Observing the choice of subject and details which caught Welch’s attention, one can glean his methodology and idiosyncratic approach to attribution in the photos he took of various art collections around the world.
Welch took a connoisseurial approach to the study of painting, and his slide collection contains thousands of photographs focusing on details of brushstrokes, coloration, or background details. These reflect the methods popularized by the historian of Renaissance art Bernard Berenson (1865-1969), whose pioneering work on the authentication of Old Master paintings was based on the close observation of artistic idiosyncrasies. In his essay “On the Rudiments of Connoisseurship,” Berenson explained his view that while a given artist may choose to align himself with a school or style, “…the less necessary the detail in question is for purposes of obvious expression, the less consciously it will be executed, the more likely to become stereotyped, and therefor characteristic.”1
The belief that artists would have personalized ways of painting details such as a human eye, ear, or hand informed many of the attributions that defined Welch’s scholarship.

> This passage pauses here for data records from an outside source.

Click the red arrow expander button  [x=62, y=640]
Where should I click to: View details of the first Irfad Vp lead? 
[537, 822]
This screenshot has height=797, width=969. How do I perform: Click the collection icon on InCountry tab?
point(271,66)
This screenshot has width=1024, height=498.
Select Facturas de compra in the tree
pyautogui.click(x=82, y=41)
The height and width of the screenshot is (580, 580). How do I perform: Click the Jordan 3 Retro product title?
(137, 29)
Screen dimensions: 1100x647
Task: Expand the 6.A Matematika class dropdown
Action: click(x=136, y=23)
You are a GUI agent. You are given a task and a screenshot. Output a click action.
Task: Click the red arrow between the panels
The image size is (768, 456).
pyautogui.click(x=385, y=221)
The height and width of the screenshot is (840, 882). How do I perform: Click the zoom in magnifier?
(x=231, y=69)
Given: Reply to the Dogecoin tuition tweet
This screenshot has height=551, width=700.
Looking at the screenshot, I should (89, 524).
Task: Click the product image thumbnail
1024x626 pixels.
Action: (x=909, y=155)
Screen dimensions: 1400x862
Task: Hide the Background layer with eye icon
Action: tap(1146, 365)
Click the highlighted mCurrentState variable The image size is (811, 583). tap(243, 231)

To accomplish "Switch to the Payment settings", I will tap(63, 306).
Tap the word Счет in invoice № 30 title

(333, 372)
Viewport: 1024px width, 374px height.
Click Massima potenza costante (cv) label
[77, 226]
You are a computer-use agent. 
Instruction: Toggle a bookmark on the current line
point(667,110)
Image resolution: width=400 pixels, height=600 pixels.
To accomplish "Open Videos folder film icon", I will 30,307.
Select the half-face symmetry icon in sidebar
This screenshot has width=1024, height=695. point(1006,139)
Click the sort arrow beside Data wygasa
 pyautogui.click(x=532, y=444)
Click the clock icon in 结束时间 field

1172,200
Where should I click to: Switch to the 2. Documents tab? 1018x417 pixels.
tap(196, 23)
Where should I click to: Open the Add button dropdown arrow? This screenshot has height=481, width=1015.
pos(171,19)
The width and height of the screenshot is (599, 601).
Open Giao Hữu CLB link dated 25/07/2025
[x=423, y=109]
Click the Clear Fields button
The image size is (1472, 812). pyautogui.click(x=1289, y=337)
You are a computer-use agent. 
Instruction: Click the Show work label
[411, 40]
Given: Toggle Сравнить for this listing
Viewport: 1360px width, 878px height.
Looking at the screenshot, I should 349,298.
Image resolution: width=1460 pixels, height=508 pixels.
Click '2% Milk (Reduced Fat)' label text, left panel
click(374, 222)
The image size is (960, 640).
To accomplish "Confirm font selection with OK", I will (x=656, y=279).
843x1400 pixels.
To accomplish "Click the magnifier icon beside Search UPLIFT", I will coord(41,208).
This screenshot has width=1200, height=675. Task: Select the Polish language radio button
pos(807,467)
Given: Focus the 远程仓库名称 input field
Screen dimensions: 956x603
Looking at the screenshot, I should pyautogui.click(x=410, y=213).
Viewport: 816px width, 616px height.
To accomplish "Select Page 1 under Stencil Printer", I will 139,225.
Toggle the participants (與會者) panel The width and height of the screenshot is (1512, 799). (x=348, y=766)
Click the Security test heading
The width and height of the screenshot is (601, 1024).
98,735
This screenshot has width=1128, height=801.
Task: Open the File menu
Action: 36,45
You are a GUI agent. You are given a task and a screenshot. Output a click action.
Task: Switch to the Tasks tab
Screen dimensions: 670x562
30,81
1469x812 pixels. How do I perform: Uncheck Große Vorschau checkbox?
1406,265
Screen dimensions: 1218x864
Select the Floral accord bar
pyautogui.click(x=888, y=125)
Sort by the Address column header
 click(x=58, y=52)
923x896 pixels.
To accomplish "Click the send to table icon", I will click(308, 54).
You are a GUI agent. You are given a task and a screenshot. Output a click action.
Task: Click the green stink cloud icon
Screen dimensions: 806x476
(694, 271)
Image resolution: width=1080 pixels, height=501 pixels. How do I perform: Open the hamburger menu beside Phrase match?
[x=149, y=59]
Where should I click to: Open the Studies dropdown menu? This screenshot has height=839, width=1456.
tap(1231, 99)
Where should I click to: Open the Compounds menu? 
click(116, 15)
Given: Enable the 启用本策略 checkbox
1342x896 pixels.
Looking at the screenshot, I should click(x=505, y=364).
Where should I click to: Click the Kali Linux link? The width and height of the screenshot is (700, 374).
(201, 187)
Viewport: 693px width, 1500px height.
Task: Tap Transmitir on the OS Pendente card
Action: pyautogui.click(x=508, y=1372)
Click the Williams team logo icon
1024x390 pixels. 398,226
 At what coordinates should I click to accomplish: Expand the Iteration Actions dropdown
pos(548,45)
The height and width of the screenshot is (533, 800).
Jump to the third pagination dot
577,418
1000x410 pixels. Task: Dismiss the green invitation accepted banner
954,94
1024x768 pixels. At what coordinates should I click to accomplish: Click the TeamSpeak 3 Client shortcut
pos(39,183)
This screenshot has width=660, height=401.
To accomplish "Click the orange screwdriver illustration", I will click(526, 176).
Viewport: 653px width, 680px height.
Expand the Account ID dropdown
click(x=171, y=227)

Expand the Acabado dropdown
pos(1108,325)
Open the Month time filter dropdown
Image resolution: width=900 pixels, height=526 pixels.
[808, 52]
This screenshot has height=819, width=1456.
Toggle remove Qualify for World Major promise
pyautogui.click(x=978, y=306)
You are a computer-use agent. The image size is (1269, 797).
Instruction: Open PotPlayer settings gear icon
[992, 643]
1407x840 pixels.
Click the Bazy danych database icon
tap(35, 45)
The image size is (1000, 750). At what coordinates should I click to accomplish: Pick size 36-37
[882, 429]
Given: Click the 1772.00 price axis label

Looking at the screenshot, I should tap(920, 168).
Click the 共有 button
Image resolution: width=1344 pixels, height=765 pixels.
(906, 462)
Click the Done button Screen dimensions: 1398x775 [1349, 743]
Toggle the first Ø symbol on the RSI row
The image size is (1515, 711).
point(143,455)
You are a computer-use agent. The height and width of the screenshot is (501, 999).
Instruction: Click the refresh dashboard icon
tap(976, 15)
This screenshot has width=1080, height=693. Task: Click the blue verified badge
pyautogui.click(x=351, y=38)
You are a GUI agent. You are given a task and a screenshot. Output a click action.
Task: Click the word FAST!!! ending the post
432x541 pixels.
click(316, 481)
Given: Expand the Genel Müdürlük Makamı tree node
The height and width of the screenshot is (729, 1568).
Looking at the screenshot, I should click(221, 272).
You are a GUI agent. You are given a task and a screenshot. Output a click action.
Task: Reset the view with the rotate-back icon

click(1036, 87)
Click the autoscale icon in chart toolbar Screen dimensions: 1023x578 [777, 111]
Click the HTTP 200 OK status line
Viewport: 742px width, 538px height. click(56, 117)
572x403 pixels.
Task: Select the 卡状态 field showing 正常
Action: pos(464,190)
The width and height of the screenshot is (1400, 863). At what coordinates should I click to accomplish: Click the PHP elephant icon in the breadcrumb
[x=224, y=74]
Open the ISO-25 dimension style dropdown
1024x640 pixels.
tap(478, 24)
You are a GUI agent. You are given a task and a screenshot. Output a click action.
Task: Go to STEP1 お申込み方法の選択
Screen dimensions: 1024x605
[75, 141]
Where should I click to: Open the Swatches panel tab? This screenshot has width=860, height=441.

His photographic slides thus serve not only as a meticulous documentation of the paintings he viewed, but as a record of mid-20th century Islamic art scholarship. Such an approach also reflects Welch’s own training. Coming of age in an era before Islamic Art was offered as an academic subject, Welch was largely self-taught. He relied upon visual memory, associations, observations of style, and expertise from trained scholars to corroborate his, at times, literary descriptions of figures, landscapes, and other features in Islamic manuscripts.
 Bernard Berenson, “The Rudiments of Connoisseurship” in The Study and Criticism of Italian Art (London, George Bell and Sons, 1902), 125.